このコラムを書くため、社長室のデスクに陣取ったのは、11月第4火曜日の夕方。
「さて、何を書こうか・・・。」
この件(くだり)は私にとっては、よくあるパターンである。
「何か、ネタになるものはないかなぁ・・・。」
わたしは腰かけたばかりの「社長の椅子」から立ち上がり、ふらふらと部屋の外へ出ると、そのまま階段を降りて行った。

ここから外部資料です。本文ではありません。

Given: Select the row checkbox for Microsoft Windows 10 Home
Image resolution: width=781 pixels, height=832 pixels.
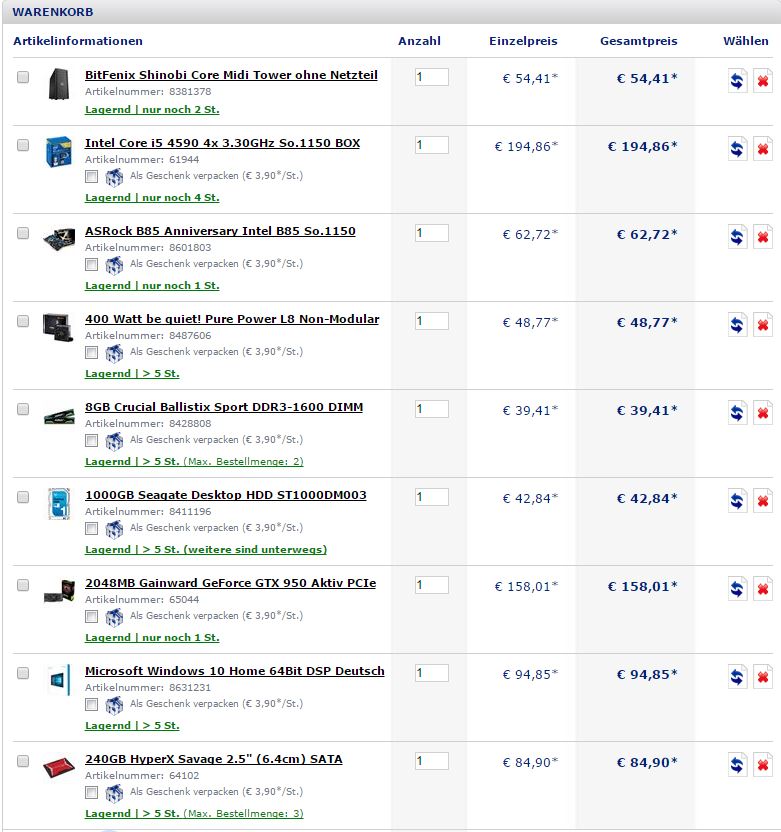Looking at the screenshot, I should coord(23,673).
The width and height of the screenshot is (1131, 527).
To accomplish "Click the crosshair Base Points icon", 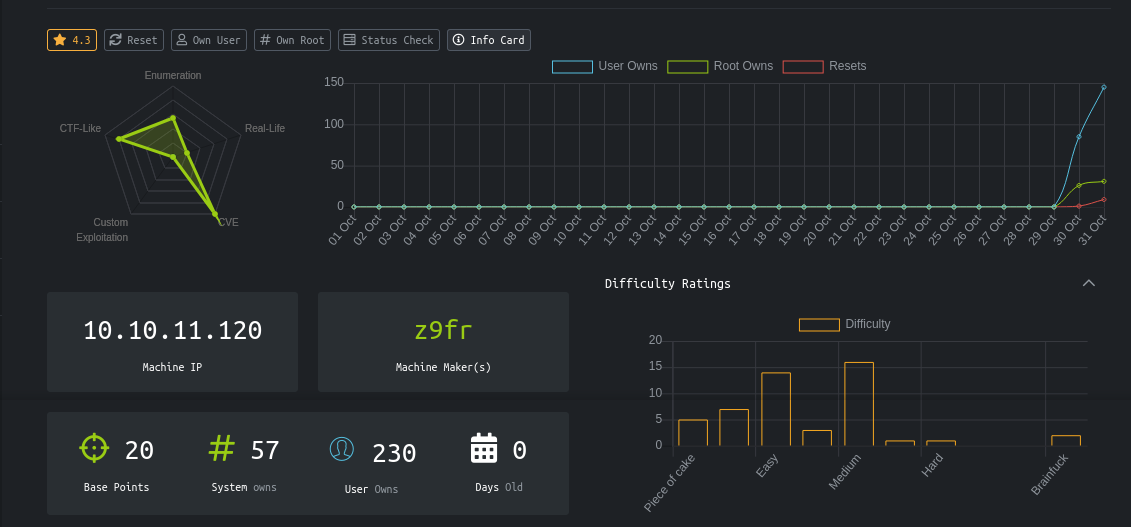I will [x=94, y=448].
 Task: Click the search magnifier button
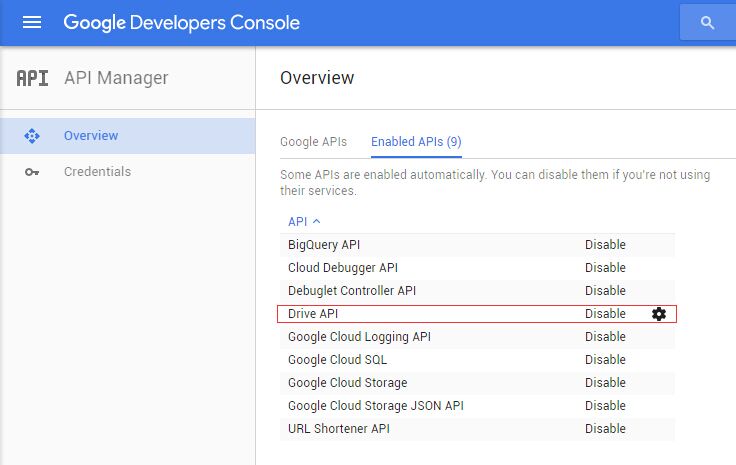pos(708,22)
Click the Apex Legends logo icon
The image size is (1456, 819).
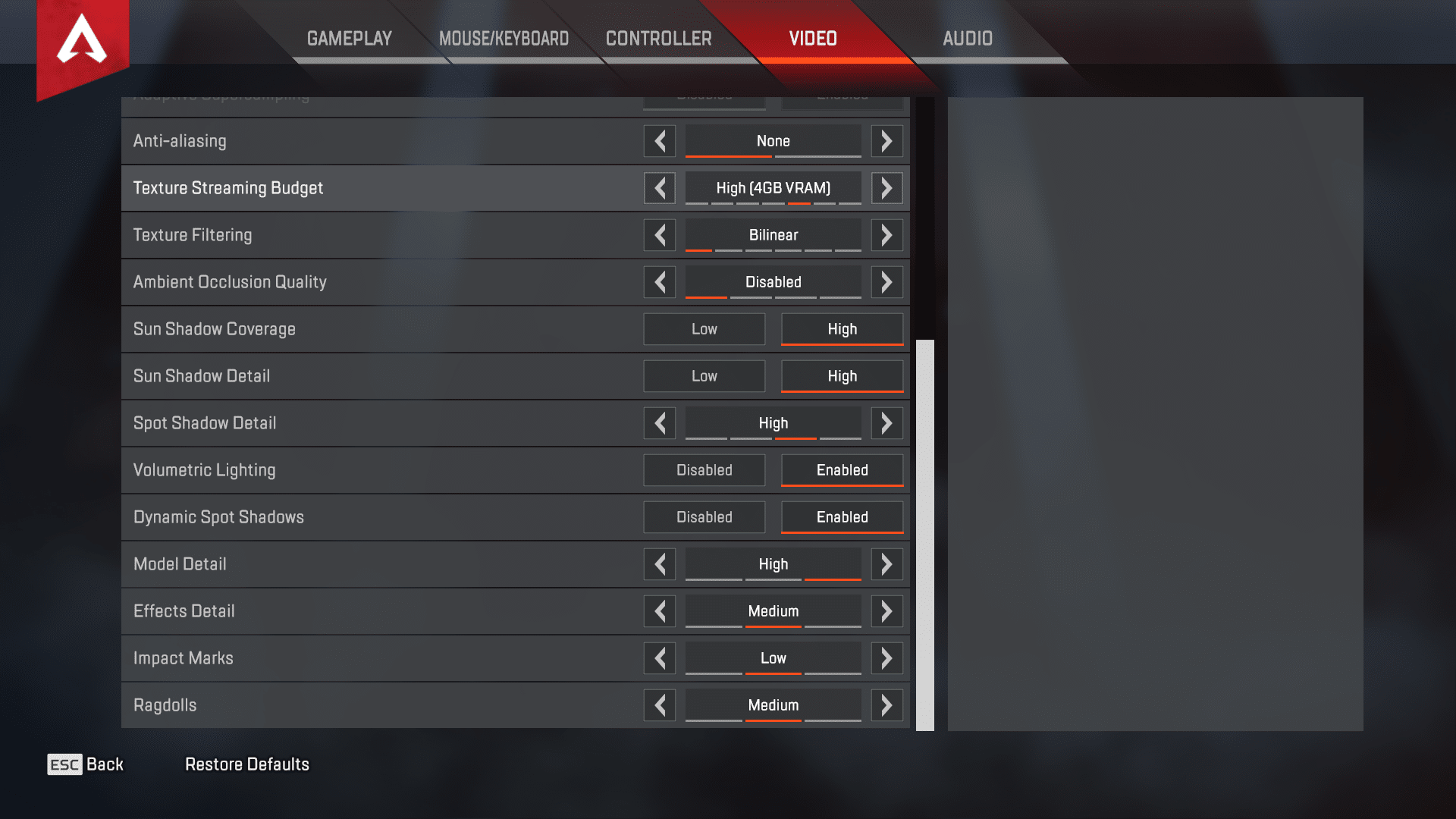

2階の事務所でキョキョロしていると、『社長、ちょうど良かったです。たった今、社長室へ行こうと思っていたところでした!』
スタッフのイケダさんが、満面に笑みを浮かべてそう言った。
彼女の手には、分厚い紙の束が持たれている。
『第13回もちつき大会』と書かれている来場予約はがき付きのパンフレットだった。
ダイキョーは正月に、もちつき大会を開催するのが恒例となっていた。
コロナ禍の期間は休んだが、1回目から数えれば、15年が経つ。
そのキッカケは、このコラムにも登場したことがある『半田んち』。
今年で97歳と94歳になる伯父夫婦の家である。
・・・50年前の12月30日。
47歳の伯父・章一と44歳の伯母・政子が息の合ったもちつきを披露している。
そこには、母・シゲ子に連れられた11歳の私と8歳の弟の姿を見ることが出来る。
『父ちゃんが若いころは、一人で16臼をついたんだヨ!』
伯母は臼の脇で餅をひっくり返しながら、伯父のかつての記録を嬉しそうに話している。
そして、彼女の十八番(おはこ)の台詞が飛び出すのである。
『もちをつく力は、親はくれねぇって、昔から言うんだよ。』
伯父・章一は自ら憶え、体を鍛え、工夫を重ねた末に、16臼の技を身に付けた。
ちなみに私などは、未だに一人で1臼もつけない。
それでも、伯父が80歳を超えたころ、半田んちに伝わった臼と杵を私が譲り受けたのである。
・・・『ここに30枚あります!』『お友達を大勢呼んできてください!』『足りなければ、追加します!』
イケダさんはパンフレットを手渡しながら、笑顔で私に畳み掛けた。
もちつき大会は、令和7年1月5日午前10時にスタートする。